Circuit Court nominee passed by Senate Judiciary Committee

A sign at the entrance to a Senate Judiciary Committee hearing room in Washington, D.C. Credit: Katherine Welles / Shutterstock
A sign at the entrance to a Senate Judiciary Committee hearing room in Washington, D.C. Credit: Katherine Welles / Shutterstock

.- Neomi Rao was given and affirmative vote by the Senate Judiciary Committee on Thursday. She is President Donald Trump’s nominee to replace Justice Brett Kavanaugh on the U.S. Circuit Court of Appeals for the Dictrict of Columbia.

 

Rao cleared the committee on a party-line vote of 12 to 10. Her nomination will now head to the full Senate.

 

Earlier in the week, Rao’s nomination seemed to face an uncertain future as questions about her suitability arose on both sides of the aisle and it was not clear if she could garner enough support from committee members.

 

Sen. Josh Hawley (R-MO), a freshman senator from Missouri, raised concerns about Roa’s judicial philosophy, particularly her views on judicial activism and substantive due process. But on Thursday morning, Hawley issued a statement saying he had met one-on-one with Rao on Wednesday, and said that he was no longer opposed to her advancing to the full Senate.

 

“In our discussion, Ms.
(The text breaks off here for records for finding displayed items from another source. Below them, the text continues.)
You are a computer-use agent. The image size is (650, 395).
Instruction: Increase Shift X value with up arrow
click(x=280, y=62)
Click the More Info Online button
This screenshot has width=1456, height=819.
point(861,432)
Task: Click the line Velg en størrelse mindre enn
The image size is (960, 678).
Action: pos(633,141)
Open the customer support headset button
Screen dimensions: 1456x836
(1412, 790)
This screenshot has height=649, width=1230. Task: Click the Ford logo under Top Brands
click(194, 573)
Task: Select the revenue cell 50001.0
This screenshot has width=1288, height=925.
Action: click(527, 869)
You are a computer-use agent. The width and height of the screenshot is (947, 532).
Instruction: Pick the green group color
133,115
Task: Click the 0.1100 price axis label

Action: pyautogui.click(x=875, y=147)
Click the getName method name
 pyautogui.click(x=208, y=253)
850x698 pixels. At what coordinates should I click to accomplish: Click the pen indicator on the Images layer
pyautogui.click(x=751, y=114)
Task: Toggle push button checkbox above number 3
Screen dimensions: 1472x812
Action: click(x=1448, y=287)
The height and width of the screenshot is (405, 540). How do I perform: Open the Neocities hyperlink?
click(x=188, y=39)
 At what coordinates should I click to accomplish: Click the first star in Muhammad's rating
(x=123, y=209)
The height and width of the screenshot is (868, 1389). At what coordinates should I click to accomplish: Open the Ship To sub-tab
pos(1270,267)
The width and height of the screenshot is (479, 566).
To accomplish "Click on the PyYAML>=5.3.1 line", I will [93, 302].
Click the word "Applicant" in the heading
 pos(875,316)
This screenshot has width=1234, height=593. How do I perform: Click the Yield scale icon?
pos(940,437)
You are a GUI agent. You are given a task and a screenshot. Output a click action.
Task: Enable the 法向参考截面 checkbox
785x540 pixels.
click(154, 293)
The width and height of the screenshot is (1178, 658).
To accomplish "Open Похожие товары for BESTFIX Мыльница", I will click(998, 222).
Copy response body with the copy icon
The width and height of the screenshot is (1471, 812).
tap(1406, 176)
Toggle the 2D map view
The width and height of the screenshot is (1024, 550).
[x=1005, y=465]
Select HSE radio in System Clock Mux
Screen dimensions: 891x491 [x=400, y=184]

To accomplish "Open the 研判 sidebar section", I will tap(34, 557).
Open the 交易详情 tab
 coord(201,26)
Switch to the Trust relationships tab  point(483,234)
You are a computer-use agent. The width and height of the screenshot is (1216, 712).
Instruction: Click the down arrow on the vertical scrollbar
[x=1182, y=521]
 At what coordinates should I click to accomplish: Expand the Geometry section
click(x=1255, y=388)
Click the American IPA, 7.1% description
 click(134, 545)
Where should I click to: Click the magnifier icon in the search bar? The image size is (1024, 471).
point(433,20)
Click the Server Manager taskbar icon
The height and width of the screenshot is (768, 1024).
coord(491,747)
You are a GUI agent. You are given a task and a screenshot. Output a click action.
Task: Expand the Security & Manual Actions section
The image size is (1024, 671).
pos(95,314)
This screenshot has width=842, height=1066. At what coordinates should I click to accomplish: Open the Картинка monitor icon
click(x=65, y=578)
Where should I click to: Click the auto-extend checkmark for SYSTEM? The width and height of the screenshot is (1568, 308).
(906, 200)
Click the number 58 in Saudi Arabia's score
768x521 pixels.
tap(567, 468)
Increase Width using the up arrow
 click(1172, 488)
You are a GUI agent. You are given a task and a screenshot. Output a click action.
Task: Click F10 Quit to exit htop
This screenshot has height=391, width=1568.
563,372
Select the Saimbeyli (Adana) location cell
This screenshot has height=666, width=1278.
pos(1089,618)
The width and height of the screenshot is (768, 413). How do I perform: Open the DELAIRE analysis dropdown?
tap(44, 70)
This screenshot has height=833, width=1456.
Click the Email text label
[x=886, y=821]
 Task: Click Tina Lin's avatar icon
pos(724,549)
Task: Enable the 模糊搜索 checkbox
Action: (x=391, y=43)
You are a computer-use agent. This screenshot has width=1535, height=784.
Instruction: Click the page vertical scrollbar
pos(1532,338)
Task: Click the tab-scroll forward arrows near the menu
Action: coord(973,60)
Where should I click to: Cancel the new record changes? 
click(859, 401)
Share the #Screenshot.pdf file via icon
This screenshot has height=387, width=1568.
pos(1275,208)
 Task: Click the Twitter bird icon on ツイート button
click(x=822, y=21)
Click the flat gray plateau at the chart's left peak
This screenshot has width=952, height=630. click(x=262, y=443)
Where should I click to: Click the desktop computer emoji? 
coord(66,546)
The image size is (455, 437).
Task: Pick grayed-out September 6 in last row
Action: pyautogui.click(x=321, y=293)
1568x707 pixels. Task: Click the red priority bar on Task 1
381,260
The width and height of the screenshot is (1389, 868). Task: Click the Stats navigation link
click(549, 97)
Rao said she would interpret the Constitution according to its text, structure and history, not according to changing social and political understandings,” said Hawley.

 

“She said the text of the Constitution is fixed and the meaning must follow that fixed text,” he added, and that “she rejected the idea of ‘common law constitutionalism.’”

 

Hawley also said he was pleased that Rao told him she did not think there was textual support for substantive due process in the Constitution.

 

Concerns about Rao's commitment to an originalist approach to the Consitution also reflected anxieties of pro-life campaigners who had concerns she may be philosophically sympathetic to a consitutional right to abortion, rather than merely committed to defering to it as established precedent.

 

Sen. Joni Ernst (R-IA) was also concerned with Rao, particularly her college newspaper op-eds concerning sexual assault and women. In some of the writing’s Rao made observations about the context in which assaults could take place which some observers said came close to victim-blaming.

 

Ernst, herself a survivor of sexual assault, said that she found the writings to be “abhorrent,” but also said she had since been satisfied about Rao’s suitability and agreed to vote her through to a final confirmation vote in the Senate.

 

During Rao’s confirmation hearing, Sen. Cory Booker (D-NJ), who is now running for the Democratic nomination for president in 2020, quizzed her about her views on morality, gay marriage, and sin.

 

Booker asked Rao to comment about whether she believed marriage only could exist between a man and a woman, or if two she thought men in a sexual relationship was immoral. Rao declined insisted that it was not her place asa  judicial candidate or judge to opinion on the nature of sin, and said she would follow precedent if she were confirmed to the bench.

 

Currently, Rao is the administrator of the Office of Information and Regulatory Affairs, and has taught law at George Mason University. She previously served in the White House counsel’s office under president George W. Bush and as a staffer for the Senate Judiciary Committee.

 

The final confirmation vote is expected in March.